Photo: Messenger
On the one hand, exports of the country have been falling for the last two months of the current fiscal year, and on the other hand, remittance inflow is also frustrating. As a result, businesses are getting more worried about the dollar crisis.
Besides, the crisis of primary energy is deepening while the prices of gas and electricity are going up at regular intervals. Moreover, there is an indication that power prices will rise after the budget as an additional tax and VAT will be imposed on coal imports.
According to the data released by the Export Promotion Bureau (EPB) on Wednesday, exports fell by 16.06 per cent, earning $4.07 billion in May, with garments fetching $3.36 billion.
Data shows during 11 months of the 2023-24 fiscal year, exports stood at $51.54 billion, which was 2.01 per cent higher than the same period last year but 8.47 per cent less than the target. In the corresponding period, exports were $56.31 billion.
Experts think such an economic situation will not be healthy for doing business in the country. They said the government cannot control money laundering by controlling imports.
Unexpected falls in remittance make businesses and the government more worried because the government has to pay the huge outstanding bills in dollar while businesses have to import raw materials and machinery in that currency as well.
Mohammad Hatem, executive president of Bangladesh Knitwear Manufacturers and Exporters Association (BKMEA), told The Daily Messenger, “The global economy is still impacted by inflation.
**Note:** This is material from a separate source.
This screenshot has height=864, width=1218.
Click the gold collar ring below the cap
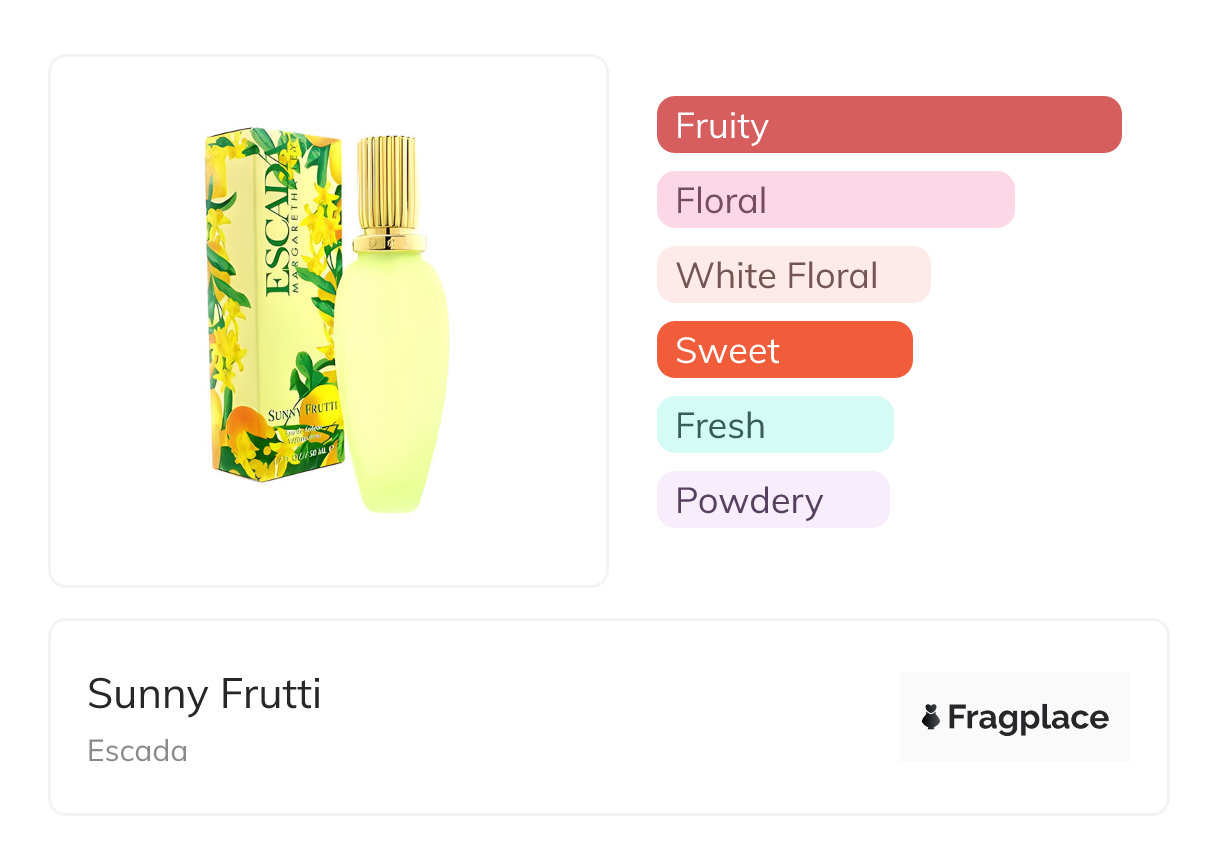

The purchasing power of the people in Europe has declined. So, exports are going down.”
He said small and medium factories are suffering more. “They are even struggling to pay the salaries of workers because work orders have declined.”
SM Mannan Kochi, the newly elected president of Bangladesh Garment Manufacturers and Exporters Association (BGMEA), told The Daily Messenger, “Yes, exports are going down as work orders have declined. Besides, garment prices are also getting lower while buyers are very reluctant to increase prices. New investments are also getting risky.”
Fazlee Shamim Ehsan, vice-president of Bangladesh Knitwear Exporters and Manufacturers Association (BKMEA), told The Daily Messenger, “The garment sector has been suffering since June 2022 due to the global economic slowdown caused by the Russia-Ukraine war. Moreover, due to the prolonged heatwave, productivity has declined as a result of the lower presence of workers in factories, especially those that do not have chillers.”
He earlier predicted exports in May would go down. He also expressed his concern over new investments in this sector, saying, “New investors cannot import heavy machinery due to the dollar crisis, but they are paying bank interests.”
Farhan Noor, general secretary of Bangladesh CNG Filling Station and Conversion Workshop Owners Association, said, “We cannot import spare parts. Cylinders are expiring. We cannot import new cylinders due to the dollar crisis. We cannot open letters of credit (LCs). If new cylinders are not imported, accidents may happen in the near future.”
According to the Bangladesh Bank, remittances amounted to $22.54 billion in May, $20.44 billion in April, $19.97 billion in March, $21.64 billion in February, and $21.13 billion in January.
Besides, exports were $5.72 billion in January, $5.18 billion in February, $5.10 billion in March, $3.91 billion in April, and $4.07 billion in May. In the upcoming FY25 budget, the government is going to allocate Tk 1,16,000 crore to pay interests on foreign loans, for which dollar is needed.